Binding macs have a host of challenges associated with them: Not connecting to the LDAP server, binding under the wrong name, and the infamous “keychain error.” Utilities like Enterprise Connect and NoMAD came about to give admins the features of binding without the potential challenges. Even with that, many admins still bind their mac computers.
This is not about the challenges of binding in general, though. This is about the challenges admins face when specifically trying to bind through DEP with a zero touch deployment. The ability to bind a computer through the setup assistant came out in Jamf Pro 9.9 – and was a pretty nifty feature for enterprise companies that wanted to bind their macs, but still have a zero-touch deployment. However, it has had a number of problems since it’s inception. Lets take a look at each one:
Problem #1: Wireless Network
In order to kick off DEP, the user needs to connect the computer to a wireless network, and this network would be the one that is used to bind the computer. Many companies require a certificate for their production network, and often deploy it through their MDM, which wouldn’t be in place until after the user went through the setup assistant, in which case, it has already attempted and failed to bind.
Problem #2: Computer Name
Since the user is getting a computer new from the box, the admin has no control over the computer name, which is typically used to bind the computer. By default, all the computer names would be based on the model, so if you’re company is full of MacBook Pros, the names would all be the same: MacBook Pro. This creates problems, since the computers will all try to bind under the same name. Luckily, admins can get around this by binding with the serial number instead of the computer name. However, that limits the admins from sticking to any type of naming convention for their macs within AD (and if you’ve ever managed a robust AD account, you know how important naming conventions are).

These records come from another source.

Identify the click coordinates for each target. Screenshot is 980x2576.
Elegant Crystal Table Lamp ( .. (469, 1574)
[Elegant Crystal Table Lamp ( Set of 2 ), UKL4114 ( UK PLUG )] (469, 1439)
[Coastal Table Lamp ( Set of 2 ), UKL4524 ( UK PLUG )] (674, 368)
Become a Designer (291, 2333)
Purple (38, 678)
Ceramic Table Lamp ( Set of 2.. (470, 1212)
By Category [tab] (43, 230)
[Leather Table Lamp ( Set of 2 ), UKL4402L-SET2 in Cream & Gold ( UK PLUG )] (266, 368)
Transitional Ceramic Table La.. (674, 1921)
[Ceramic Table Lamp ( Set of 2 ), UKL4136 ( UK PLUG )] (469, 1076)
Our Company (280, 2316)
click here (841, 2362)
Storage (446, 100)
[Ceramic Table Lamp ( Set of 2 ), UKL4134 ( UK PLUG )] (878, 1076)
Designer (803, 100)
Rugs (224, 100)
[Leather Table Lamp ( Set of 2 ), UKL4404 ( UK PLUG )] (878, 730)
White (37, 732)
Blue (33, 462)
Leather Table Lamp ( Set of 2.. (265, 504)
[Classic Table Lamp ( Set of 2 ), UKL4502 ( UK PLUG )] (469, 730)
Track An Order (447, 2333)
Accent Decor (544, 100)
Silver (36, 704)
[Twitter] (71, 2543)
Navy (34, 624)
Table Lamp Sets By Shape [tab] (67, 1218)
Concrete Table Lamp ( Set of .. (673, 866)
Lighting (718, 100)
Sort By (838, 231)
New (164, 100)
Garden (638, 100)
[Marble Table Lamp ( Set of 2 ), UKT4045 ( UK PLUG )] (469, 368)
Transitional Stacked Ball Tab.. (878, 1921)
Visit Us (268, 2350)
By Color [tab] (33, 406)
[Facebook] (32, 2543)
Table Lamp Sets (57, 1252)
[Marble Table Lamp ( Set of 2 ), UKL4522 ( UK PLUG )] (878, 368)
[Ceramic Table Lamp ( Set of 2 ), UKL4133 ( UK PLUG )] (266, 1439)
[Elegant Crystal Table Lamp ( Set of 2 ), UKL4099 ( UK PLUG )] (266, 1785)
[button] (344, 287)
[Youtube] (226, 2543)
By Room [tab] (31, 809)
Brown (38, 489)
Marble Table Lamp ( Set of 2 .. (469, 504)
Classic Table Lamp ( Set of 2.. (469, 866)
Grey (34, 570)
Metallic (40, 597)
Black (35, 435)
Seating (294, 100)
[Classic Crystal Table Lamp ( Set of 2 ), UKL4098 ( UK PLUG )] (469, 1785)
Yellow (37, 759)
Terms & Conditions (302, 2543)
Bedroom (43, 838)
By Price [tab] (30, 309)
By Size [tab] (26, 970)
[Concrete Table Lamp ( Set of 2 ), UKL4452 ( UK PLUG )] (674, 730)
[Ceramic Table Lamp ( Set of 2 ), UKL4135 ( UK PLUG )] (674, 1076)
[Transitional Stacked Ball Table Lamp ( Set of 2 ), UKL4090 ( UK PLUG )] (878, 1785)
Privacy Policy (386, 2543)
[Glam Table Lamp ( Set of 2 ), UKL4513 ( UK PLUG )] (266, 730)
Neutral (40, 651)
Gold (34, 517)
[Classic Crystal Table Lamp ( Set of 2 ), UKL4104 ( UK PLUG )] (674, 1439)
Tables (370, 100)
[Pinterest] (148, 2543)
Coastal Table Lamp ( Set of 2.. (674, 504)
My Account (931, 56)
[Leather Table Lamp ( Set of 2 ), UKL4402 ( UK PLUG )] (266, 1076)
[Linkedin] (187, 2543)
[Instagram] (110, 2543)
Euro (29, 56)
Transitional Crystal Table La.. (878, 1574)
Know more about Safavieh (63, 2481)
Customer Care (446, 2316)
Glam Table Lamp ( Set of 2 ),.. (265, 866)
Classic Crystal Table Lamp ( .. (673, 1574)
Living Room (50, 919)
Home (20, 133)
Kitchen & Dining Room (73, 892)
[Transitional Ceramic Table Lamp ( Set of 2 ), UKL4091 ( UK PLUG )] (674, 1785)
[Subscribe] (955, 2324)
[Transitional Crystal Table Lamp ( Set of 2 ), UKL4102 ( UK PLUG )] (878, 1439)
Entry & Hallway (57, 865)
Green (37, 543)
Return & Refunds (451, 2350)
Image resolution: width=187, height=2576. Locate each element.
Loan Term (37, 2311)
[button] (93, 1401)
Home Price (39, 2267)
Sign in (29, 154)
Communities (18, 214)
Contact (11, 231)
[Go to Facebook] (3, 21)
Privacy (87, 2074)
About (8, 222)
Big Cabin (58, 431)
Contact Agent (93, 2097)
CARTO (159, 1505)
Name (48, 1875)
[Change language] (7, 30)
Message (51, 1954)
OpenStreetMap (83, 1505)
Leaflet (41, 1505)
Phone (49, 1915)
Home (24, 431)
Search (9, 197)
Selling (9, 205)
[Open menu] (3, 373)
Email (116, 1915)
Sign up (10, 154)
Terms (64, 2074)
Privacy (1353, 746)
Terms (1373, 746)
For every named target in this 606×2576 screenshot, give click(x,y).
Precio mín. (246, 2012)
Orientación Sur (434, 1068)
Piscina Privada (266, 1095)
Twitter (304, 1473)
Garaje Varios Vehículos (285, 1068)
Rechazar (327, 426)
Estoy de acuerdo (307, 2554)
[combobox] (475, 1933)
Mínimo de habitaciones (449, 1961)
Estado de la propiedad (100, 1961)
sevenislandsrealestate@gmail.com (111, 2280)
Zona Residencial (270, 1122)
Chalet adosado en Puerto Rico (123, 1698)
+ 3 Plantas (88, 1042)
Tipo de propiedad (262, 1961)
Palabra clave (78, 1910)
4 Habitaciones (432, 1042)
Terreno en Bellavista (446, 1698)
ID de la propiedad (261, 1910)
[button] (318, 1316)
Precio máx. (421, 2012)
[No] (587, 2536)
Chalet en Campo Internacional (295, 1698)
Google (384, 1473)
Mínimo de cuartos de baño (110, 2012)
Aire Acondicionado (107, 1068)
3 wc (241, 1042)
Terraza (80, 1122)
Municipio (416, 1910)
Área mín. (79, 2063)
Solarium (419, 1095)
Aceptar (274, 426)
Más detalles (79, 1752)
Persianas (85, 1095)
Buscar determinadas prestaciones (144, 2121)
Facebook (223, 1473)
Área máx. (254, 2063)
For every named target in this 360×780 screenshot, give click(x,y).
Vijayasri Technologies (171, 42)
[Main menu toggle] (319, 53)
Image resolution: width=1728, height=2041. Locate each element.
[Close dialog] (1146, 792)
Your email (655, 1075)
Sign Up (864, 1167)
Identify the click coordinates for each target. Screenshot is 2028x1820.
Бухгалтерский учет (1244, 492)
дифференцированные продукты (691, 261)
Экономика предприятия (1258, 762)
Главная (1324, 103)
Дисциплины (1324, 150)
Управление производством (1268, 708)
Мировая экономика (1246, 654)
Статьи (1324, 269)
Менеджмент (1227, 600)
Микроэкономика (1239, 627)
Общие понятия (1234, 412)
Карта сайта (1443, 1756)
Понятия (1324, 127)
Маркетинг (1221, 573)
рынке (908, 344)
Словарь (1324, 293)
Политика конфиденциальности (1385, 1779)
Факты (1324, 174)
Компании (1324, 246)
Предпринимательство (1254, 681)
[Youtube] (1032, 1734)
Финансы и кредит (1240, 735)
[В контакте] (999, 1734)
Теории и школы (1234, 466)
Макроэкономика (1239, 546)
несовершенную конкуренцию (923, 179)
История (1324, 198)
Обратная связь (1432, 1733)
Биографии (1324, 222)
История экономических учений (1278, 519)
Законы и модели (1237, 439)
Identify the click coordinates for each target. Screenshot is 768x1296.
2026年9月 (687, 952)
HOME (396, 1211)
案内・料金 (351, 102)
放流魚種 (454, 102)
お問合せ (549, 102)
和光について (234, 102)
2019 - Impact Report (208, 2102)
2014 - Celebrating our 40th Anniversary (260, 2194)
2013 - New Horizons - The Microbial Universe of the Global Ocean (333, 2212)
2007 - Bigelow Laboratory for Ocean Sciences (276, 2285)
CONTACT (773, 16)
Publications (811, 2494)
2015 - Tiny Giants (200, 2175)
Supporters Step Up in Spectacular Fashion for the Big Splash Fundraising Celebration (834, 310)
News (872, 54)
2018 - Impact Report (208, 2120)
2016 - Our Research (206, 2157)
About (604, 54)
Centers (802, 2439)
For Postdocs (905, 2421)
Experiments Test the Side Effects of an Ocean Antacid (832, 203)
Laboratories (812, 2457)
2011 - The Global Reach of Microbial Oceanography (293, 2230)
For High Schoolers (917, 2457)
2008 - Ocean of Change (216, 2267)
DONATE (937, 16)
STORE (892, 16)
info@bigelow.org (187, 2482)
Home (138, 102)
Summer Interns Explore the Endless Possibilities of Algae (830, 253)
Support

Problem #3: The Account Settings Payload
By default, users create a full local admin account through the setup assistant. In doing this, many users will make the username the same as their AD username, which creates problems when the user tries to login with the same username when the computer is bound. Luckily, the Account Settings payload allows you to skip the initial account creation, thus eliminating the problem.
However, the Account Settings payload has had a number of issues since its inception, from messing up the name of the computer (minor problem) to not installing the Jamf binary (major problem). Because of this, I recommend customers do not configure it during my jumpstarts. Which basically makes binding during the setup assistant impractical.
The Solution: Bind After the Setup Assistant
If you want a truly zero-touch deployment, at least until some of these issues are resolved, binding after the setup assistant is the way to go. With the power of Jamf, and some scripting magic, this allows you to:
Connect to the production network before binding
Rename the computer based on your company’s naming conventions before binding
Never have to configure the Account Settings payload!
What we need is a powerful workflow inside your Jamf server to make this happen.
A prestage enrollment with computers scoped to it. I’d recommend requiring authentication if your Jamf server is connected to your LDAP server.
A configuration profile that deploys the wifi network (if applicable)
A policy which executes the following in this order:
A script which renames the computer. I’d recommend checking out this blog post for instructions on how to do that.
Binding the computer to the directory server.
A script that deletes the initial account the user sets up. I’ve created that here.
And that’s it! I haven’t actually tested this workflow, because I’m too lazy to setup an AD server to bind a computer to for testing, but I’ve seen it enough that I thought I should make a workflow for it. If you try this workflow in your environment, let me know how it works!